1.10: No more #dryscrape, just a shovel like they do at promotional time outs.

5.2: Clarifies that when an ineligible player is identified to a referee, the player will be removed with no substitute allowed. There’s no penalty on the ice, but it’s reported to league.

23.7: A new section covering the new rules on fighting and suspension: 10 fighting majors equals a one-game suspension, with an additional one-game suspension for the 11th, 12th and 13th fighting majors. On 14 and thereafter, it’s a two-game suspension for each. A major won’t count toward your total if your opponent instigated the altercation.

The other two sections in Rule 23 move up one, including the old 23.7, now 23.8, which does nothing but refer back to 20.4.

24.2: Fixes missing language in the penalty-shot spin-o-rama rule. The end of the paragraph cut off in mid-sentence last year and didn’t say that it was no goal.

33.2: “When goals are scored in the final minute of a period where tenths of seconds are shown on the clock, the time of the goal shall be rounded up to the nearest second for the official records.” Which reads wrong to me. If a goal is scored with 1.2 seconds left on the clock, that’s 19:58.8. It should be 19:58. This reads like 19:59. I’m sure the former is what it means, since we’re not in court.
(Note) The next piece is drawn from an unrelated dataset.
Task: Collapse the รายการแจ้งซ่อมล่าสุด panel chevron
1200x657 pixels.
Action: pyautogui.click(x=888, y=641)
34.3: No more dry scrape. Timekeeper sets the clock to 1:00, and after that, five minutes of OT.

35.6: Similar tenths-of-second language to 33.2 for the penalty timekeeper.

46.10: The “Staged Fights” rule: A fight right before, right at or right after a faceoff now brings game misconducts for the combatants, or for the instigator alone if there is one.

63.2: A tweak to the Hated Delay Of Game-Puck Over-Glass Rule: It’s now the position of the puck, not the player’s skates, that determines whether it has been cleared out of play from the defensive zone. If he’s in the zone but the puck is in the neutral zone: No penalty.

82.4: A team that ices the puck can no longer use its time out.

85.1: No more dry scrape. See 34.3.

86.1: If a puck hits the curved glass at the ends of the benches (new last year), it should be treated as if the puck is out of play.

88.1: Reiterates no time out for a team that just iced the puck.

There are, as usual, changes to some page references that changed.